The vote was the third rebuke by Congress in as many days to the administration’s conduct of foreign policy. But this one, unlike the others, is not linked to the campaign finance controversy, and it points to a widening gulf between the White House and the Republican-controlled Congress over the nation’s diplomatic priorities.
The bill would punish governments, businesses, universities, technical institutes and other organizations assisting Iran’s missile program. Although Russia is not named in the legislation, supporters said all of the suspect companies are based there.
Supporters of the bill said that with Russian technical assistance, Iran expects to produce a missile by the end of this year that could imperil targets as far away as Israel; Iran, by the end of the century, may have a missile that is able to hit cities in Europe.
The White House said the bill would interfere with administration efforts to persuade the Russian government to strengthen its laws against missile proliferation and would damage Washington-Moscow relations across the board.
Officials said the use of unilateral sanctions by the United States would anger Western European nations and upset attempts to enlist the European Union to help stop the sale of missile technology to Tehran.
But Senate Majority Leader Trent Lott (R-Miss.) said the White House seems unwilling to take effective steps to prevent missile proliferation. “The administration has refused to make sanctions decisions required by existing law,” Lott said.
The bill was sent back to the House, which passed it in November on a voice vote, for consideration of a Senate amendment. It is expected to reach the White House shortly after Congress returns from its Memorial Day recess.
Although President Clinton has vowed to veto it, an override appears certain.
Earlier in the week, the House voted to place new restrictions on space-technology exports to China, including an outright ban on allowing any further launches of U.S. satellites by Chinese rockets, and to impose a 30-day congressional review on future U.S. nuclear export licenses. Both measures arose from the controversy surrounding alleged campaign contributions to the Democratic Party by the Chinese government.
Friday’s vote had no such domestic political overtones and represents a bipartisan rebuff to the way the administration has chosen to carry out the nation’s foreign policy.
Although the measure has enjoyed overwhelming support for months, Clinton clearly weakened his chances of fending it off when he waived economic sanctions against three companies--including the French oil giant Total--that are building a multibillion-dollar natural gas plant in Iran. Angry Republicans said the president’s action on the gas project ruptured the already tattered trust between the White House and Capitol Hill on foreign policy.
Only two Republicans and two Democrats voted against the Iran sanctions bill. And even those lawmakers were critical of Russian firms and technical institutes implicated in the Iranian missile program.
California Sens. Dianne Feinstein and Barbara Boxer, both Democrats, voted for the bill.

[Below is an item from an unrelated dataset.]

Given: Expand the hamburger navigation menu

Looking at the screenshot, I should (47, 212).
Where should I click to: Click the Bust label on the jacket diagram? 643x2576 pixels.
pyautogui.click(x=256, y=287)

Opposition to the measure was led by Sen. Joseph R. Biden Jr. (D-Del.), who said of the move to impose sanctions: “Good act--bad timing.” Biden said the Russian government already has begun to crack down on enterprises doing business with the Iranians.
“Some Russian entities have assisted Iran’s missile program,” Biden said. “This assistance must stop and stop now.” But he predicted that the sanctions bill would only make things worse by undercutting “probably the friendliest government [to American interests] in Russian history.”
Supporters of the new sanctions argued that the Russian government should welcome the legislation because it cracks down on the rogue companies that the Kremlin says it is trying to rein in. “The U.S. government is trying to get Russia to end cooperation with Iran,” said Sen. Joseph I. Lieberman (D-Conn.). “There is a good-faith effort being made at the governmental level. Yet our intelligence sources tell us there are still entities within Russia that are cooperating with Iran on their ballistic missile technology. This is not directed at the Russian government.”
As passed by the House, the bill would impose sanctions on enterprises that transfer, or attempt to transfer, missile-related technology to Iran after Aug. 8, 1995, the date that Russia signed the Missile Technology Control Regime. In a concession to the White House, the Senate voted to change the date to Jan. 2, 1998, the day the Russian government issued a new law designed to control export of technology that could be used in nuclear or missile programs.
The bill bans most U.S. government transactions with enterprises found to be aiding the Iranian missile program. Executives of those firms would be prohibited from visiting the United States. If governments are found to be in violation--no one is accusing the Russian regime at this point--the bill would ban arms sales and foreign aid.